Activity >> Select the lines below containing the word "computer".

::: Material provided

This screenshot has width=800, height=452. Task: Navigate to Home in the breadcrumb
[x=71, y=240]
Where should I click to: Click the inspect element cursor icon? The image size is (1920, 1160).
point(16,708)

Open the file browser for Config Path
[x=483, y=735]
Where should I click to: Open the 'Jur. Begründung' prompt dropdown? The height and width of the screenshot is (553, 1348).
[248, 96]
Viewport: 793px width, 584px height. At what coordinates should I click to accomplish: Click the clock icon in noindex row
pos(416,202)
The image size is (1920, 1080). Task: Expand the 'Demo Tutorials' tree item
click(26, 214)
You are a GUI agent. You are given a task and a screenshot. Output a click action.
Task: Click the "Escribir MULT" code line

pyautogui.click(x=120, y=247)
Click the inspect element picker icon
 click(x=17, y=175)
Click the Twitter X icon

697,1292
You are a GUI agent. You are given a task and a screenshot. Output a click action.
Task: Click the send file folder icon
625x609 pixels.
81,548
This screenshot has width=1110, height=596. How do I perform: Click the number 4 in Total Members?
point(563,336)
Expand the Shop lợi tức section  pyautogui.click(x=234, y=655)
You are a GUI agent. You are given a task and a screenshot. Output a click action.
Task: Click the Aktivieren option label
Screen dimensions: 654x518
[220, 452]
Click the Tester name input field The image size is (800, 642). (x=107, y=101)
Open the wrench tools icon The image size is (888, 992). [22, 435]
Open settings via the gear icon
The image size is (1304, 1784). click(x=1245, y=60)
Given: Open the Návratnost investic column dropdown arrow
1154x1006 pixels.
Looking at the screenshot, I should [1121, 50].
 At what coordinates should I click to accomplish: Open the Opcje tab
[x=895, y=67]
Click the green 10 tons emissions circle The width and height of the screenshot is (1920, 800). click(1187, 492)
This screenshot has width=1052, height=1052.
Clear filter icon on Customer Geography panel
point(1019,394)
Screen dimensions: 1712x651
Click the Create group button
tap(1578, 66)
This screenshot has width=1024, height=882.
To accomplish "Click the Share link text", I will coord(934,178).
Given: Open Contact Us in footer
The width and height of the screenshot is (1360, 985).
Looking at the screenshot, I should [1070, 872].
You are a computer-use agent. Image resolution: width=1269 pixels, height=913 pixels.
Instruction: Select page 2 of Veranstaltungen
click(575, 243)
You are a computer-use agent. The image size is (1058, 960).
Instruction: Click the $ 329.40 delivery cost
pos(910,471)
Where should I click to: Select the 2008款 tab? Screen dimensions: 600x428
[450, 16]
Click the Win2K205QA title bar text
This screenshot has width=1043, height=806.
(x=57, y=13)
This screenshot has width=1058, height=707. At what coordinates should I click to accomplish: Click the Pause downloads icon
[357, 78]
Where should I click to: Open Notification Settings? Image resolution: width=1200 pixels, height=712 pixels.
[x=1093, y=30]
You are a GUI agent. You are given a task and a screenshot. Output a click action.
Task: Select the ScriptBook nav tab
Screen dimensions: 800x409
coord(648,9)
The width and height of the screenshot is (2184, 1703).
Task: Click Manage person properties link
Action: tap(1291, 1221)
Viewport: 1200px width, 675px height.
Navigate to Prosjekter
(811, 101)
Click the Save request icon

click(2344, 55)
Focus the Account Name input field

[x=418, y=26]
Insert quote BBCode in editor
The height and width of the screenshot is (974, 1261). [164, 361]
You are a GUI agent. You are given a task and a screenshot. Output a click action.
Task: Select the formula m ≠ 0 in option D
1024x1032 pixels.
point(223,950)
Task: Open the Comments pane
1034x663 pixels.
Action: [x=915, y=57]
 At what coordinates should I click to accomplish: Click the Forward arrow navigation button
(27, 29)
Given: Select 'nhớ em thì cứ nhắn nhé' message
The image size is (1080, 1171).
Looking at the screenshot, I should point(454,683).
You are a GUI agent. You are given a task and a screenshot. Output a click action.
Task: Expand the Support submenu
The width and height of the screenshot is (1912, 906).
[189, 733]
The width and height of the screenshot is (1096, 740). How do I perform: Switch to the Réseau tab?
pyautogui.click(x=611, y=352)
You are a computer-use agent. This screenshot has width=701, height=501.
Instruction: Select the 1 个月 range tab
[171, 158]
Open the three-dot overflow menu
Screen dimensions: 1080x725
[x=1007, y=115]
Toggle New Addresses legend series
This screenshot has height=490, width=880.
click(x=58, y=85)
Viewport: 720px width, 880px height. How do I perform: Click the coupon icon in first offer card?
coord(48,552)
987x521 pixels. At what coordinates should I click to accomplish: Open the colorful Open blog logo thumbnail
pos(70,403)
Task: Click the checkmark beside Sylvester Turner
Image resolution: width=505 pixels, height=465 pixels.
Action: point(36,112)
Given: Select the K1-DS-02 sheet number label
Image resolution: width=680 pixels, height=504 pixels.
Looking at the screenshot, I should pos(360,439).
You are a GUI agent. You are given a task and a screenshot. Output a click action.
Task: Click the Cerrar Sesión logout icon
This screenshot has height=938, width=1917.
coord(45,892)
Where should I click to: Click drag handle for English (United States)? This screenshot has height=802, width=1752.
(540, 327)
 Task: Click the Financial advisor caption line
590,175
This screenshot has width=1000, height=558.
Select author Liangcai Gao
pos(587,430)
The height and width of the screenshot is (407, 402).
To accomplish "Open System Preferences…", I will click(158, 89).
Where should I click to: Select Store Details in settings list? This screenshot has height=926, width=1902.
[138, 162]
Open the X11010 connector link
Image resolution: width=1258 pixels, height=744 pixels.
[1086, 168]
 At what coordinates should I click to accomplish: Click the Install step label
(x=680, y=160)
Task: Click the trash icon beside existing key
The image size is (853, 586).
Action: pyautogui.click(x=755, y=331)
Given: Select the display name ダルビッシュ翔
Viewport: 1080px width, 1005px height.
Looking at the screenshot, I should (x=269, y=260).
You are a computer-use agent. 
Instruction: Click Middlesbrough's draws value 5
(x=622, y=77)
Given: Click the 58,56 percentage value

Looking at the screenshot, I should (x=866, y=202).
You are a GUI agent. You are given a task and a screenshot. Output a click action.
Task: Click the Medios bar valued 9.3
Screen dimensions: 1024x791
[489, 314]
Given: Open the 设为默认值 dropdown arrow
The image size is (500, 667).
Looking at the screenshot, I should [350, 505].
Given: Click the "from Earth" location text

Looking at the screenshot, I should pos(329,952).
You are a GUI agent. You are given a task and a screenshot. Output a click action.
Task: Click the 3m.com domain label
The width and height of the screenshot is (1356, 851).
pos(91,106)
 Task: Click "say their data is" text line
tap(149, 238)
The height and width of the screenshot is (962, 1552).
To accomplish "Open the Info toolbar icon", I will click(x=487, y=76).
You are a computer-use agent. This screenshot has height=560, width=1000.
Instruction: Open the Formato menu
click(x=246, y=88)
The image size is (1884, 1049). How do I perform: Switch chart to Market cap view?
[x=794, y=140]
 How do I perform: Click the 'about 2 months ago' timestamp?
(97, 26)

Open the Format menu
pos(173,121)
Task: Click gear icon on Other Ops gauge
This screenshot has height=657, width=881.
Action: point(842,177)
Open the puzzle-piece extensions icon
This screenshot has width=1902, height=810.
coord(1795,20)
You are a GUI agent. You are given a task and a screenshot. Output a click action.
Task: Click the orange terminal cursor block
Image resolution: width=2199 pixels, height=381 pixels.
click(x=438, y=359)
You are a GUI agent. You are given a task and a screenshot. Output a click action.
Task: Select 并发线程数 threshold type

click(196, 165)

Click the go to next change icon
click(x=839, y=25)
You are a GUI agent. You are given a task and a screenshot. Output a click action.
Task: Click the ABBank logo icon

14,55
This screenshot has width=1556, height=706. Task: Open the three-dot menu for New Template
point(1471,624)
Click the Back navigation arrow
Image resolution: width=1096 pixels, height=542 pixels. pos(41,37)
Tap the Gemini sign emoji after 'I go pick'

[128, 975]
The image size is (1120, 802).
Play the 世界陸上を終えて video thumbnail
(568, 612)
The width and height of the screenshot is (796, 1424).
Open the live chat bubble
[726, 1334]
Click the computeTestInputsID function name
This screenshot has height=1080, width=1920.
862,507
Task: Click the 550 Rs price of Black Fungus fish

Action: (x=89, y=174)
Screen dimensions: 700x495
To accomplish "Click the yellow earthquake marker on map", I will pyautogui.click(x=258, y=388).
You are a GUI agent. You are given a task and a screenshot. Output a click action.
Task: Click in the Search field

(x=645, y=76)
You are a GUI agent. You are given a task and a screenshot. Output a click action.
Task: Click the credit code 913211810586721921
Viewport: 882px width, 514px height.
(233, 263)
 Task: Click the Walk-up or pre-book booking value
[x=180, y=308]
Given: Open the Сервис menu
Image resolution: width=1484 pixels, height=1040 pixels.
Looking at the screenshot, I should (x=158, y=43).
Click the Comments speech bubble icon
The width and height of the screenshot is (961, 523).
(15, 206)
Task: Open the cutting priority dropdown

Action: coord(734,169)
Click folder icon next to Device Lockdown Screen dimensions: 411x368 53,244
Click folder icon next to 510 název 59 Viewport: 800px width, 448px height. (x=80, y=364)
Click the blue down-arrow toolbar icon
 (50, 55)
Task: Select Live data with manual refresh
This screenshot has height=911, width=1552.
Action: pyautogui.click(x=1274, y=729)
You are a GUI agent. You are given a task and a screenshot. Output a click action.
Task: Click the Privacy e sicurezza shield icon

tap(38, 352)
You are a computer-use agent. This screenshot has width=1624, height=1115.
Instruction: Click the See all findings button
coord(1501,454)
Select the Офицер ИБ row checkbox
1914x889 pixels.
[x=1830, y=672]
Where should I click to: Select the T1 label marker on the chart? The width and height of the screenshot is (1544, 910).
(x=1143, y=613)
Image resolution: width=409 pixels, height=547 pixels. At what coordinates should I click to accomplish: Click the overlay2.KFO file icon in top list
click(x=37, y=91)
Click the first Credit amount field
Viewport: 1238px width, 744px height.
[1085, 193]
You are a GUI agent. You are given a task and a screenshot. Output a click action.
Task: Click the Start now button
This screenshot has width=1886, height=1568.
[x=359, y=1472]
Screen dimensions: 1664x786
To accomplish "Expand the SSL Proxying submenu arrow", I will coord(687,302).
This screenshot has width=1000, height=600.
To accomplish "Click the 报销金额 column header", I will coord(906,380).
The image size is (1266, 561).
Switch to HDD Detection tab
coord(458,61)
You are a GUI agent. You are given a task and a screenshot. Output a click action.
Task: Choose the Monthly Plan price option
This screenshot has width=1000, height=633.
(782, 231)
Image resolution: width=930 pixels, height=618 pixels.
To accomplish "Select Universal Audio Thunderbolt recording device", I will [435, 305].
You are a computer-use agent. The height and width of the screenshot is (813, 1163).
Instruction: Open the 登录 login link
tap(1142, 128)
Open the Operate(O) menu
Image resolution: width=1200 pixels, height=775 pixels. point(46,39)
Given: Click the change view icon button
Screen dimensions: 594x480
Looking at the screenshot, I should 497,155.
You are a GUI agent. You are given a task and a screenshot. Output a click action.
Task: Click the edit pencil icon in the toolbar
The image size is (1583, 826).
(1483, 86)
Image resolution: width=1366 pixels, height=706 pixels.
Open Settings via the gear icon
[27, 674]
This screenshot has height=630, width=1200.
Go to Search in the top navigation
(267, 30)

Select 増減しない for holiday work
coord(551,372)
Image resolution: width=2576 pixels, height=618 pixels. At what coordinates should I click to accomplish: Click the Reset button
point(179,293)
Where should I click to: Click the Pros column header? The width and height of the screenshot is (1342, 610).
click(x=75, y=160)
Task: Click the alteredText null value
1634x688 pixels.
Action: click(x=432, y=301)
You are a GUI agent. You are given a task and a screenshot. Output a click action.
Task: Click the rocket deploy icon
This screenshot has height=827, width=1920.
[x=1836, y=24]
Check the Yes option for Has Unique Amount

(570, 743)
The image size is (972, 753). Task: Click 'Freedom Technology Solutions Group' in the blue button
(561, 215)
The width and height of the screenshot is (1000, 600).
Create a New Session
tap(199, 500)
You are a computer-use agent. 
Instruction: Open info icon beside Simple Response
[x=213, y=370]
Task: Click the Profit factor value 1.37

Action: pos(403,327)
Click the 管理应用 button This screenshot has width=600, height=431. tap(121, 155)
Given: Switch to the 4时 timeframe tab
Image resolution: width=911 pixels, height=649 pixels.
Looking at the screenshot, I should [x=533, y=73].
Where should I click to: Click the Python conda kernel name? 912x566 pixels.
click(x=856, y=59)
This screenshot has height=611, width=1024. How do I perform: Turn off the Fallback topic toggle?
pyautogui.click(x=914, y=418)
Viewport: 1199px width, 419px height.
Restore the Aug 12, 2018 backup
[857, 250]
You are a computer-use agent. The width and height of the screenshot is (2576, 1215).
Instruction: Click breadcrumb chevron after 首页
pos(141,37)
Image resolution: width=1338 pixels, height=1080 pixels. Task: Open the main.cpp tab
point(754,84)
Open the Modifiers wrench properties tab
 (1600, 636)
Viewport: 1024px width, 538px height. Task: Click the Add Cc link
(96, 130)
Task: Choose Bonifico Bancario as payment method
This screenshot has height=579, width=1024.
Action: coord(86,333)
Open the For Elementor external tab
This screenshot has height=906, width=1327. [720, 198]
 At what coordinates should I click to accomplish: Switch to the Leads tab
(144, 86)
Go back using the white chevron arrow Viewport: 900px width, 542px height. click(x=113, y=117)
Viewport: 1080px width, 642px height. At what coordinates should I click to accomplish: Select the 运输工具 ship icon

::::::

Answer space >>
You are a computer-use agent. Image resolution: width=1269 pixels, height=913 pixels.
You are a computer-use agent. The image size is (1058, 960).
You are a computer-use agent. This screenshot has width=701, height=501.
You are a computer-use agent. 
You are a computer-use agent. This screenshot has height=560, width=1000.
You are a computer-use agent. This screenshot has width=1624, height=1115.
You are a computer-use agent. The height and width of the screenshot is (813, 1163).
You are a computer-use agent. 
You are a computer-use agent. The width and height of the screenshot is (2576, 1215).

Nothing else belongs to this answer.